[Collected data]
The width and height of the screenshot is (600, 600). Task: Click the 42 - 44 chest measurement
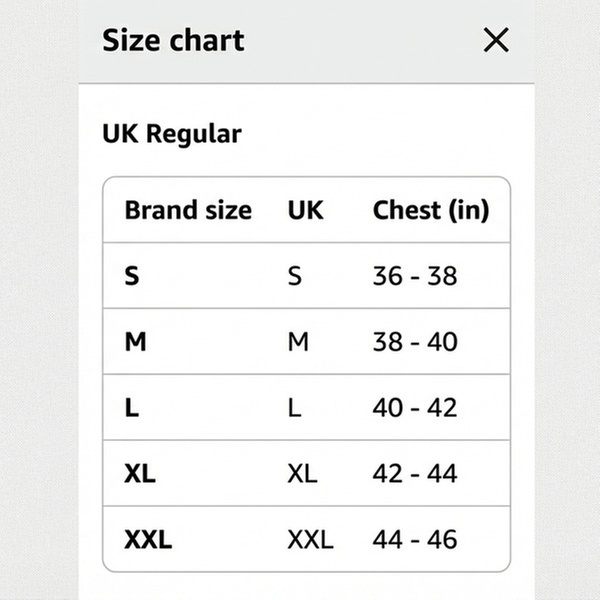[x=415, y=474]
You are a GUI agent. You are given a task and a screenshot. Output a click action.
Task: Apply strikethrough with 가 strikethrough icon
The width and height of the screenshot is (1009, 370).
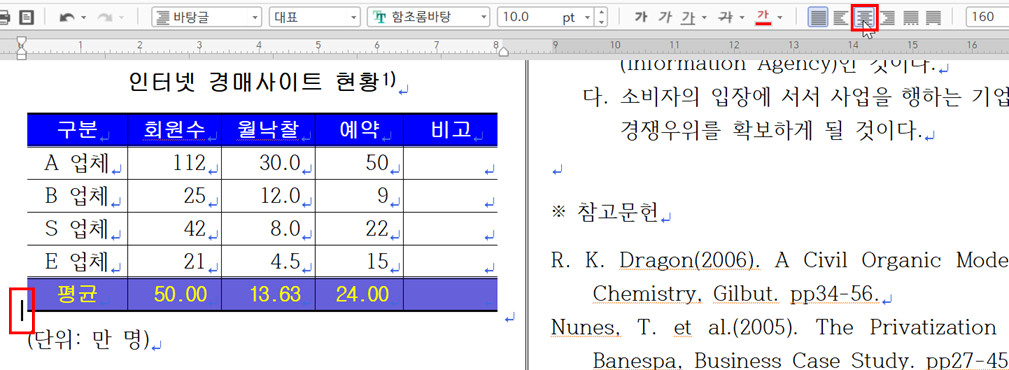pos(726,17)
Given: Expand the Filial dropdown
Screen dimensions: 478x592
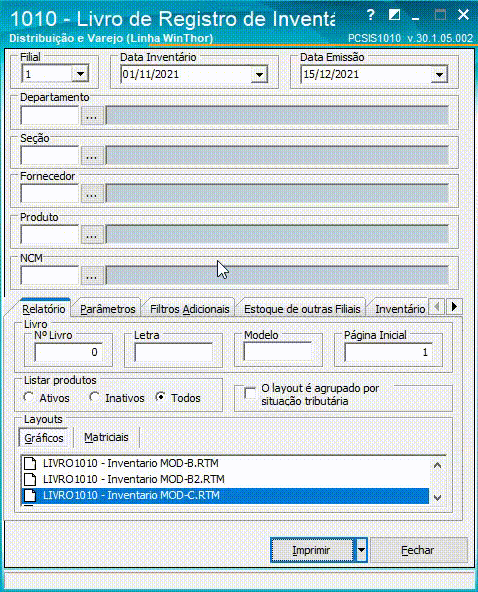Looking at the screenshot, I should pyautogui.click(x=80, y=74).
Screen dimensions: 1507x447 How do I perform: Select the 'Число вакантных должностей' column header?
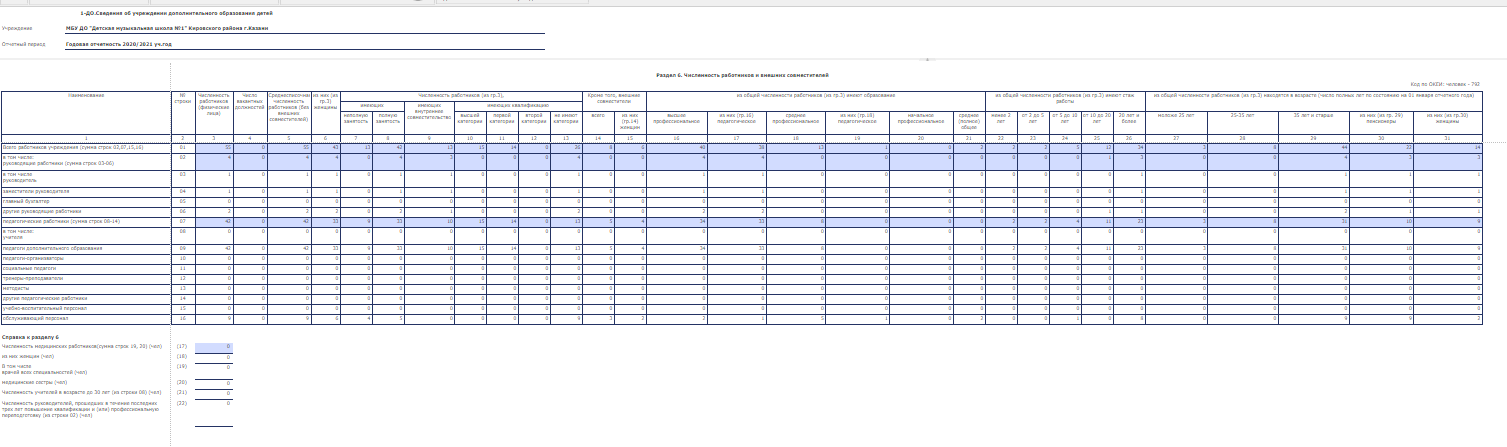point(249,100)
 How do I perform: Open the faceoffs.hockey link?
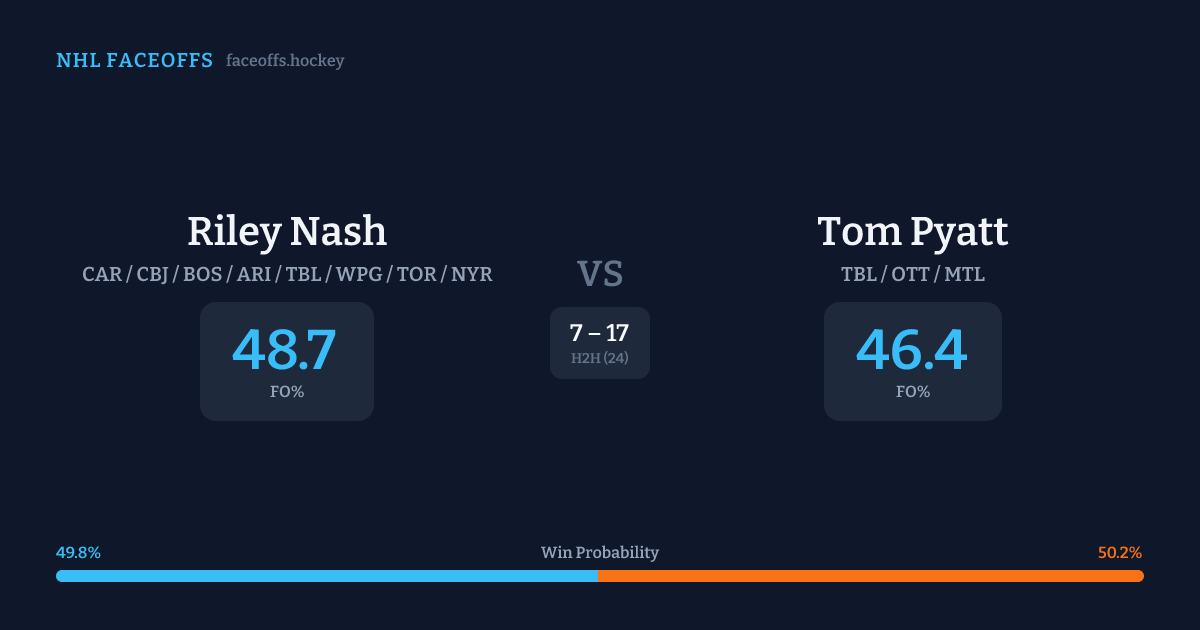coord(285,61)
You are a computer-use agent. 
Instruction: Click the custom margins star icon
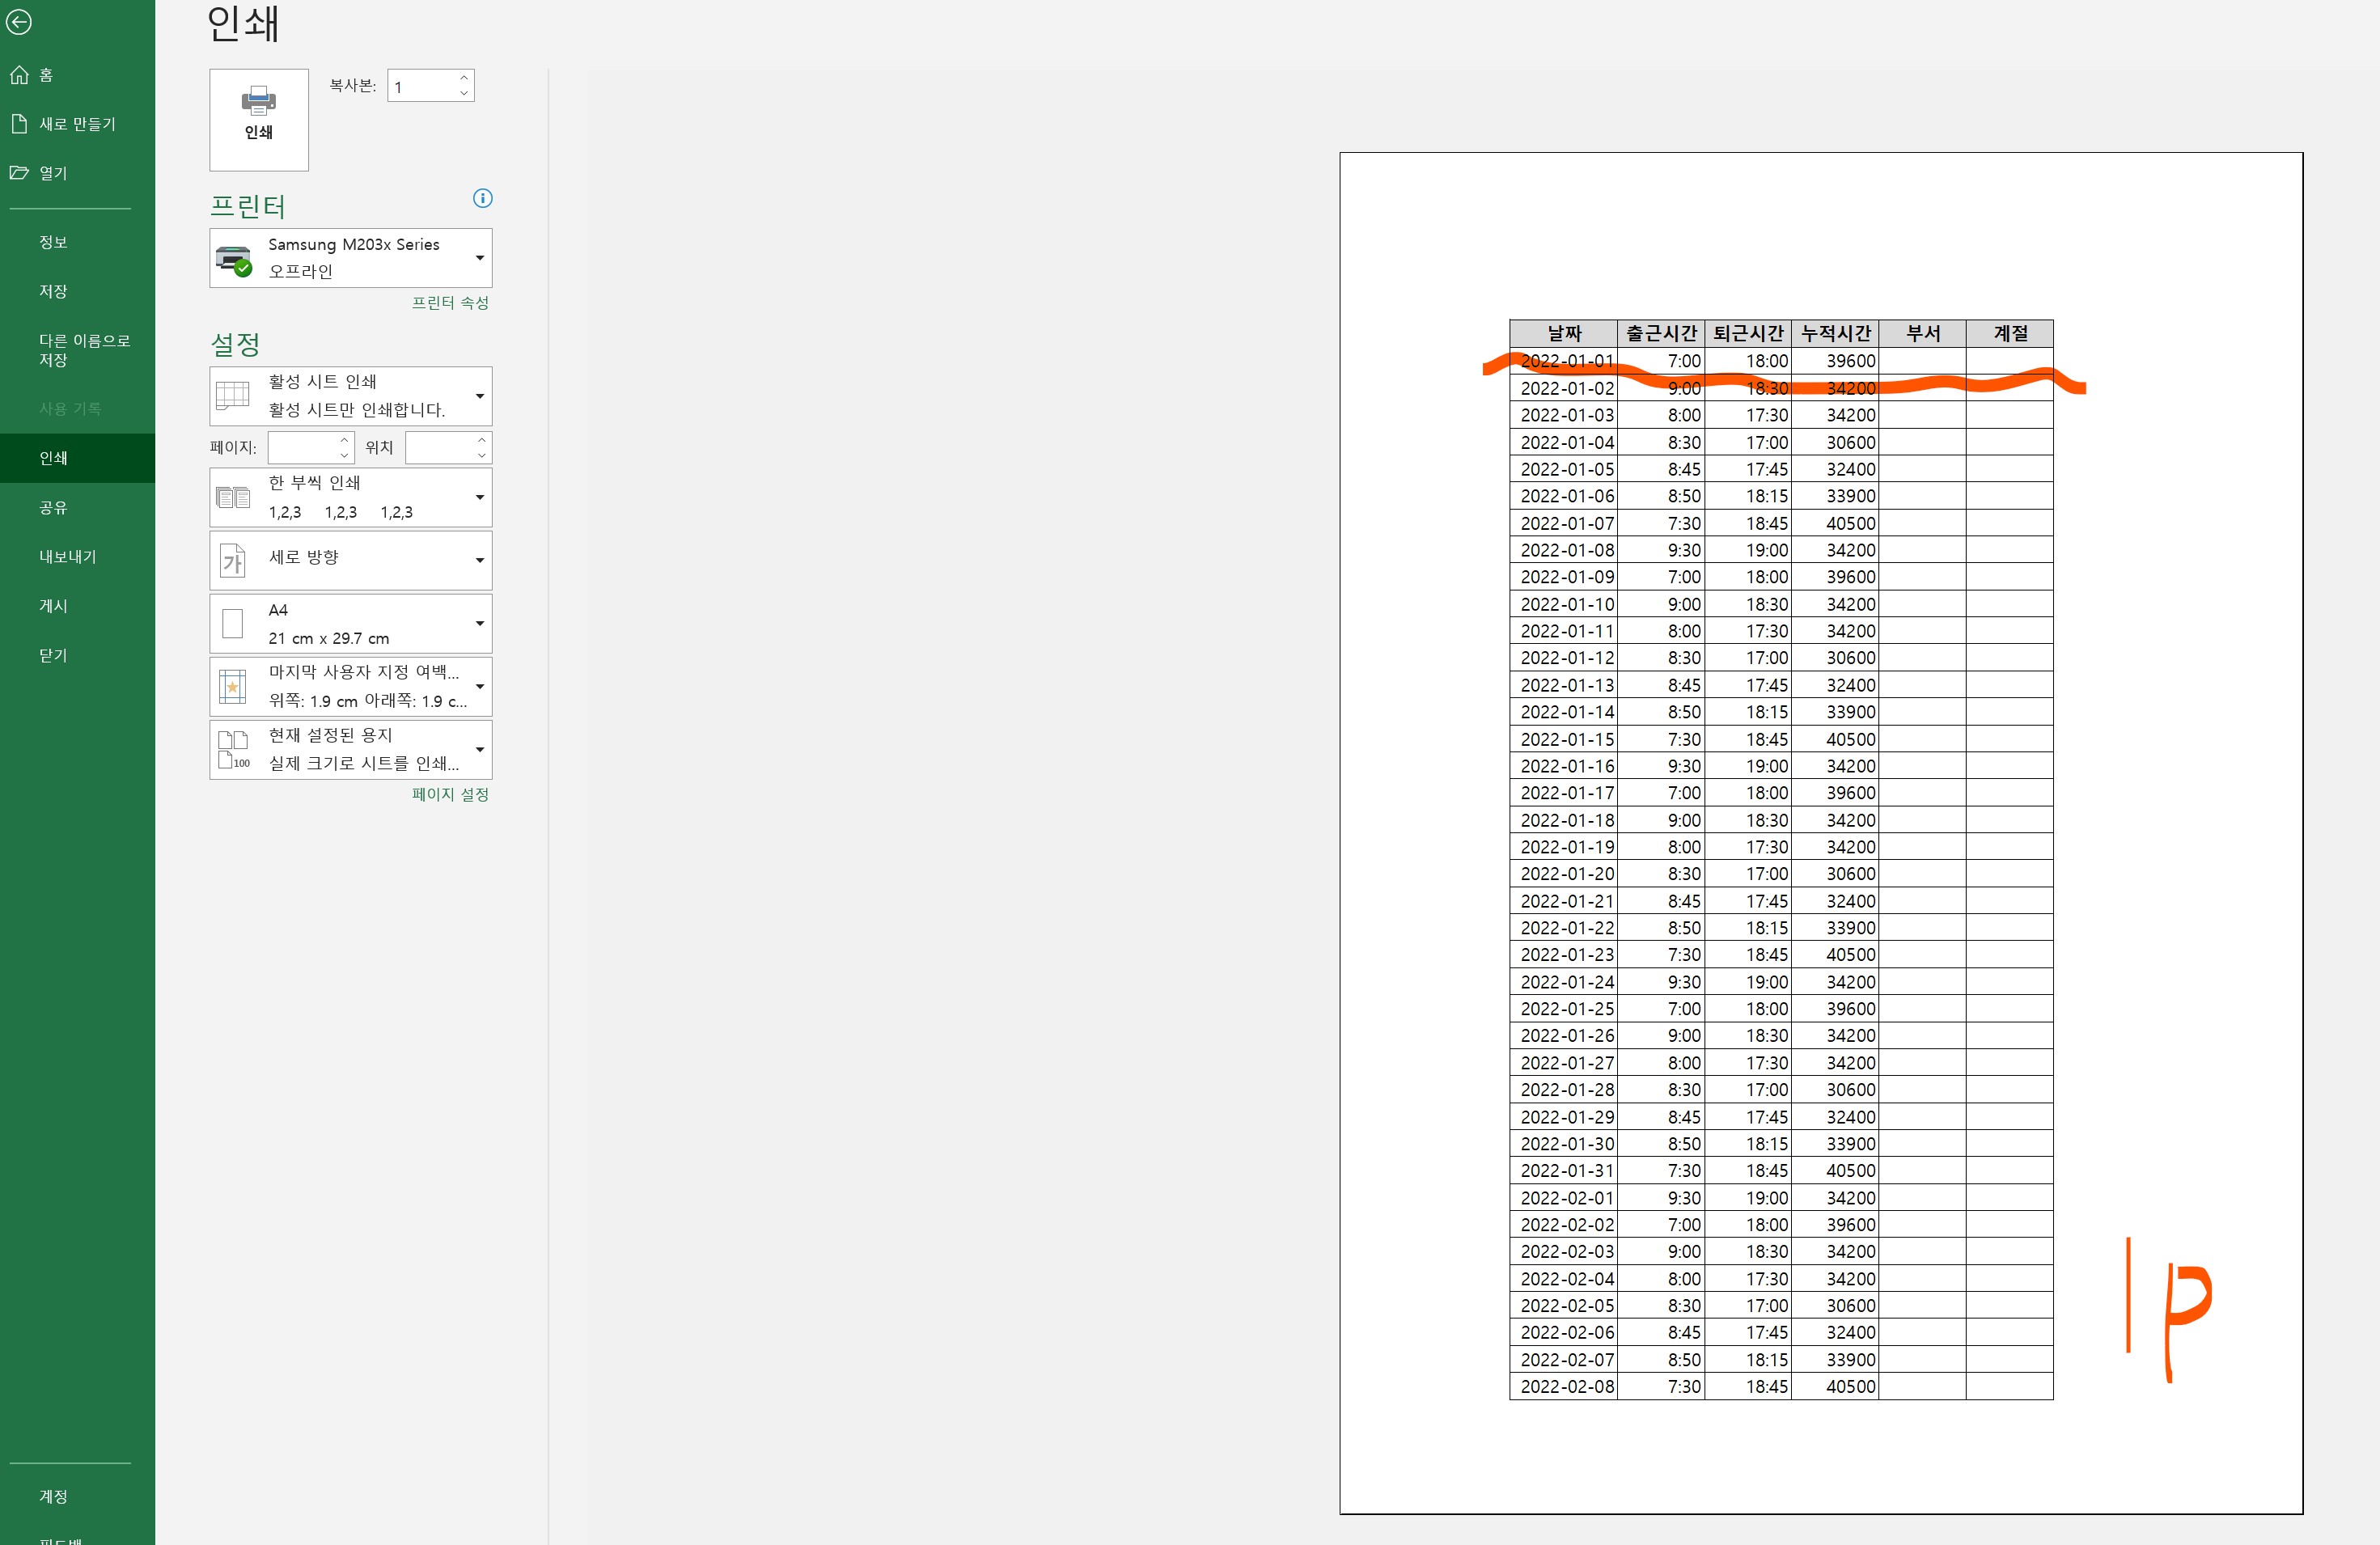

:: WHAT IS BEING ASKED ::
Rewrite the listing above with "Screen dimensions" renamed to "Display size" throughout, changing nothing else and omitting the pictures.

:: RIGHT ANSWER ::
The width and height of the screenshot is (600, 600). Task: Click the 42 - 44 chest measurement
[x=415, y=474]
You are a GUI agent. You are given a task and a screenshot. Output a click action.
Task: Apply strikethrough with 가 strikethrough icon
The width and height of the screenshot is (1009, 370).
pos(726,17)
Given: Expand the Filial dropdown
Display size: 478x592
Looking at the screenshot, I should pyautogui.click(x=80, y=74).
Display size: 1507x447 How do I perform: Select the 'Число вакантных должностей' column header?
point(249,100)
 How do I perform: Open the faceoffs.hockey link?
coord(285,61)
You are a computer-use agent. 
Instruction: Click the custom margins star icon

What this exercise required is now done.